I’m indecisive. I’m that person who insists on obtaining an authority figure’s input and approval before making a big decision. Depending on the context of the situation at hand, this isn’t necessarily negative at all. In fact, sometimes it’s very necessary, such as in the workplace, especially a workplace in politics. However, as a young adult who is finally about to start her life, I realized that when it comes to growing up and living out my life, this habit of indecision is stunting, and even detrimental.

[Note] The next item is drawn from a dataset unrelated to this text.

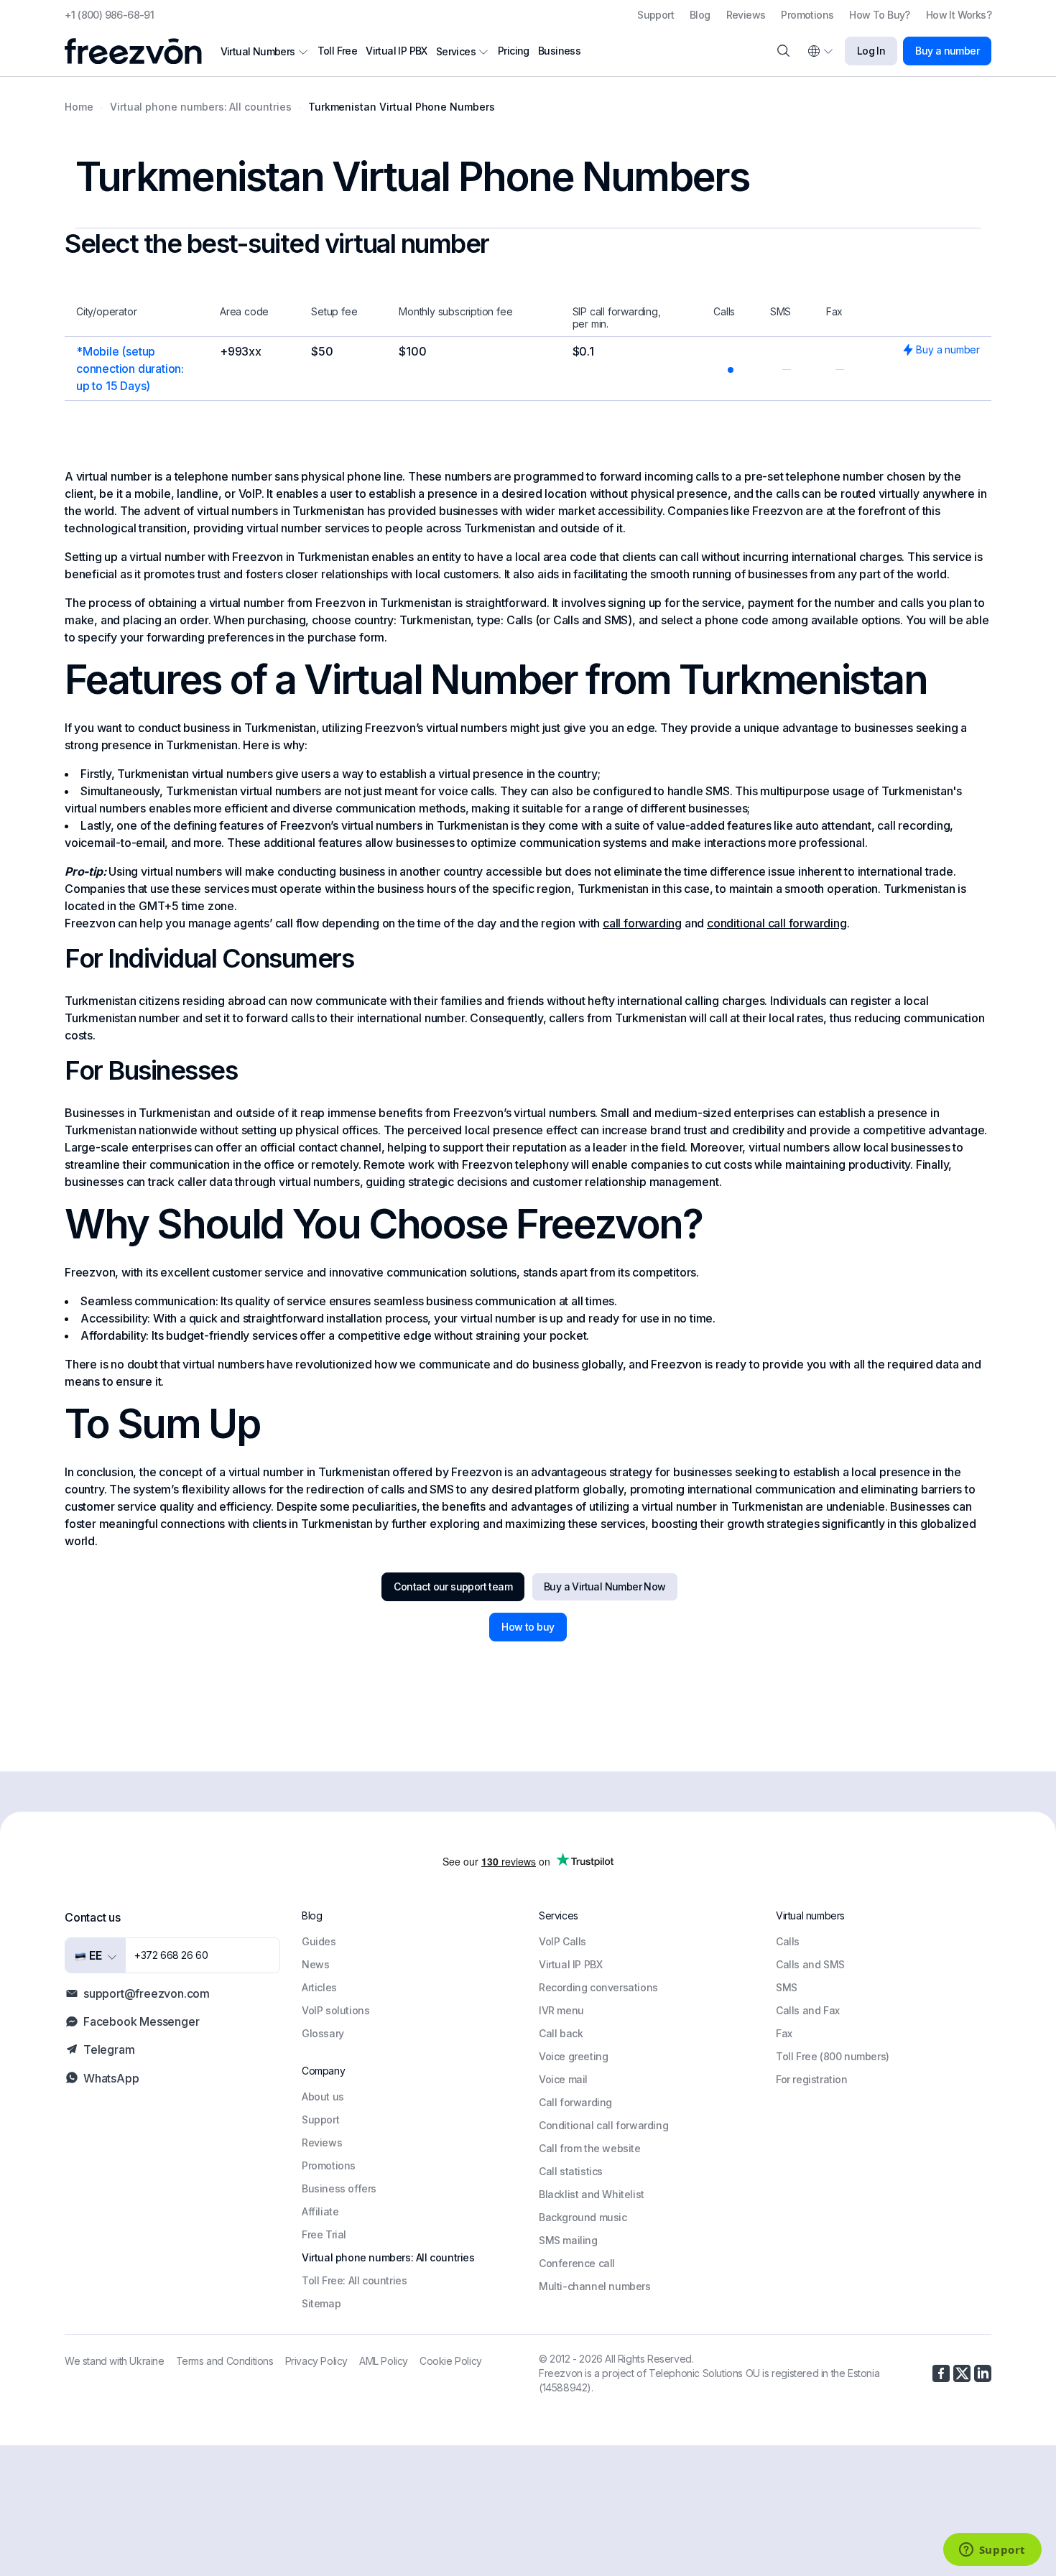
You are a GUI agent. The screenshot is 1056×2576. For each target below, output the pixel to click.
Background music (583, 2217)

I started to see all of this in the last few months because I’ve been receiving these odd surprised and “Oh, she’s still a child” looks from certain adults in my life when I tell them that my parents wouldn’t like it if I did this or if I did that. These adults probably thought it was odd for someone as seemingly capable as I am to still have so many things dictated by her parents’ attitudes toward them. It’s not that I do whatever my parents instruct me to do all of the time — I’ve given them quite a tough time throughout my life. It’s also not that my parents do everything for me — they’ve never known exactly what goes on at school or at work and they trust me to take care of it (quite frankly, they care more about the results I produce than the process of producing said results). Those who know me will also tell you that I’m resourceful, creative, a visionary, can find a way to accomplish anything, and am even very decisive. It’s important to note, though, that these people will tell you this because this is what they’ve witnessed from my actions so far, which honestly doesn’t quite amount to much considering that I’ve only lived out the first 21 years of my life. Any potentially life-changing decision has always been made for me by my parents.

I’m putting my foot down though (and I can’t believe it’s taken me so many years to finally say this). I’m going to find every way possible to end up in Washington, D.C. this summer. My parents don’t like this; they want me to stay in Austin to work. We’ve had a handful of arguments over this and we will probably continue to have handfuls of arguments over this. But I can’t stay, I need to get out of Austin and I need to get out of Texas. I need to go far away because I feel stagnant here. I need to go somewhere where I can finally start feeling like I’m about to embark on the journey for my career and the rest of my life. My parents don’t yet understand this decision, but this is just as much about self-responsibility as it is about self-liberation.

And to my parents — I know you read my blog posts — hopefully, the two of you can come to terms with my growing up, better sooner than later. Thanks.